On a day when Chicago began to emerge from the long shadow of the Shakman federal-clout-monitoring decree, the most-read story at the Trib's site was that… Rahm Emanuel yelled at someone. You'd think it would be filed under sports and weather on the 8s, but at least it's charmingly European:

"What I know for a fact is that (Emanuel) gave the ambassador some words, 'a dressing down', with respect to this," Wetland said, according to The Local. "The word 'fawning' was used."

The word 'fawning' was used. [Monocle drops to the floor.]

"This," not incidentally, refers to the inexplicable awarding of the Nobel peace prize to Barack Obama a couple weeks into his presidency. So not only was the messenger not particularly notable, the message was sensible. But there's an inexhaustible appetite for stories of Rahm dressing people down, usually with more pungent words.

It's a bit perplexing, but in a widely discussed editorial by the Trib's Kristen McQueary, she may have put her finger on it:

Many of us will take an ass-kicker who gets results over a cautious consensus-builder any day of the week.

That's why Chicago voters picked Rahm Emanuel for mayor in 2011. They liked his rascally persona: the dead fish delivered to a pollster who disappointed him, the shower confrontation with an uncooperative member of Congress, the reported, "Take your (expletive) tampon out and tell me what you have to say" to a male White House staffer who wasn't on point.
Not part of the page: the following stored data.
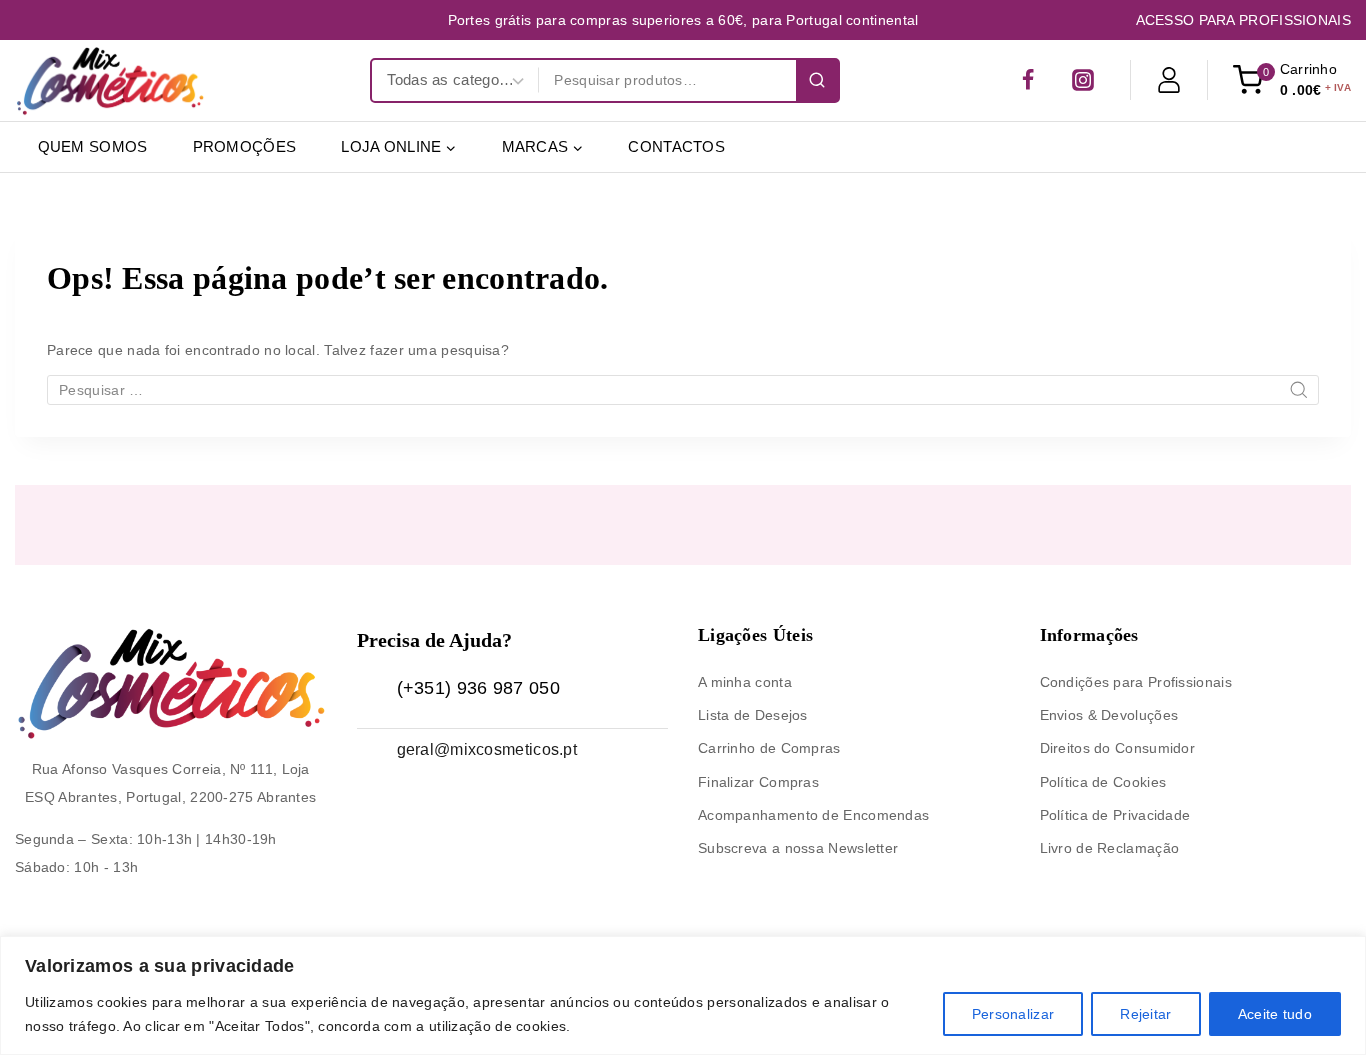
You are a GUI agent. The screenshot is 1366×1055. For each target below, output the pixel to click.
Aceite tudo (1275, 1014)
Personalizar (1013, 1014)
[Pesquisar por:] (683, 390)
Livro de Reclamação (1110, 848)
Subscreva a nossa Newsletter (798, 848)
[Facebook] (1028, 80)
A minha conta (745, 682)
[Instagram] (1083, 80)
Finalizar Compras (758, 782)
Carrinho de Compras (769, 748)
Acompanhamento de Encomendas (813, 815)
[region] (683, 995)
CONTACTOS (676, 146)
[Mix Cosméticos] (110, 80)
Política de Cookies (1103, 782)
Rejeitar (1145, 1014)
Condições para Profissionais (1136, 682)
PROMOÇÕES (245, 146)
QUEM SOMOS (93, 146)
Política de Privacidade (1115, 815)
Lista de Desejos (753, 715)
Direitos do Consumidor (1118, 748)
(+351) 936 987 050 (478, 688)
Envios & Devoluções (1109, 715)
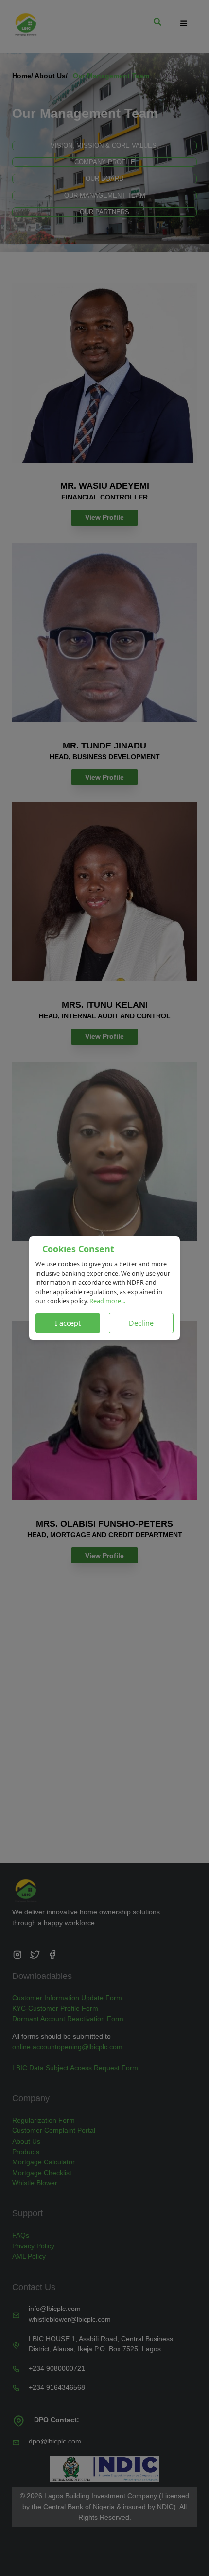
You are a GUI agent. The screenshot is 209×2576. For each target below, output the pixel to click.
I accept (68, 1323)
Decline (141, 1323)
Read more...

The strutting. The finger-pointing. The swearing. Come on. We loved it.

McQueary is frustrated that the rascally ass-kicker has turned out to be an incrementalist at heart, and she's apparently not the only person dissatisfied with his performance.

But ass-kicking and swearing is a tool, not an ideology or a platform. You can kick an infinite amount of ass in the service of an incremental agenda. You can, in fact, kick ass in order to build a politically cautious consensus.

And Rahm Emanuel has a very long history of doing just that.

Nor do you have to go back very far. When Rahm and his brother Zeke were both drafted into the creation of Obama's nascent health-care initiative, Rahm was trying to rein in its scope. Even if you think the Affordable Care Act is a frustrating political compromise between universal care and the for-profit health industry, what Rahm wanted was narrower still (but politically much more saleable):

Back at the White House, a debate over whether to proceed with comprehensive reform was playing out one more time. Rahm Emanuel was, once again, proposing to find a quick deal on a smaller bill that would insure just kids. And he wasn’t just talking it up internally. He’d discussed the idea with members of Congress, and, in February, The Wall Street Journal published a story about it. Whether Rahm was merely exploring the option or actively shopping it, Pelosi thought all the talk of an “eensy weensy bill,” as she called it, was undermining her efforts. She told the administration she needed Rahm to cease and desist.

Around the same time, Rahm was dressing down Eric Holder, with a much more pointed f-word, in the name of cautious compromise:

“Emanuel was furious. He slammed his desk and cursed the attorney general. Holder was only repeating a position Obama had expressed during the campaign, but that was before the White House needed the backing of pro-gun Democrats from red states for their domestic agenda. The chief of staff sent word to Justice that Holder needed to ‘shut the fuck up’ on guns…”

Which echoed his strategy in pushing through the assault-weapons ban as a Clinton aide:

Rahm Emanuel, the hard-charging White House senior adviser, engineered the main strategy: shove provisions favored by conservatives (more death penalty and prisons) and those fancied by liberals (gun control and rehabilitation programs) into a single package, and the $25 billion-plus bill would have a shot of success.

Welfare reform? Emanuel moved the White House to the right to "end welfare as we know it," "rolling all over" the legendary Daniel Patrick Moynihan in the process of forging compromises with the GOP.  NAFTA "pitted friend against friend and allied the Administration with Republicans and Big Business," with Rahm as the "enforcer"—under the wing of Bill Daley.

As mayor of a city where the mayor usually gets his way, Emanuel may have less need to broker compromise than as a presidential aide facing aggressive GOP opposition, as he did under both Clinton and Obama. But politicians are the sum of their experiences, and in all of Emanuel's signature achievements in the White House, his method was to engineer ideologically frustrating but politically palatable (and viable) compromises. Sometimes, as seems to be the case with the Affordable Care Act, these plans included more compromise than was, in retrospect, necessary.

The Rahmbo stories are amusing, and the pace of his politics is undeniable. But kicking ass doesn't mean knocking people and policies head over heels—you can kick asses in order to get them to move just a bit.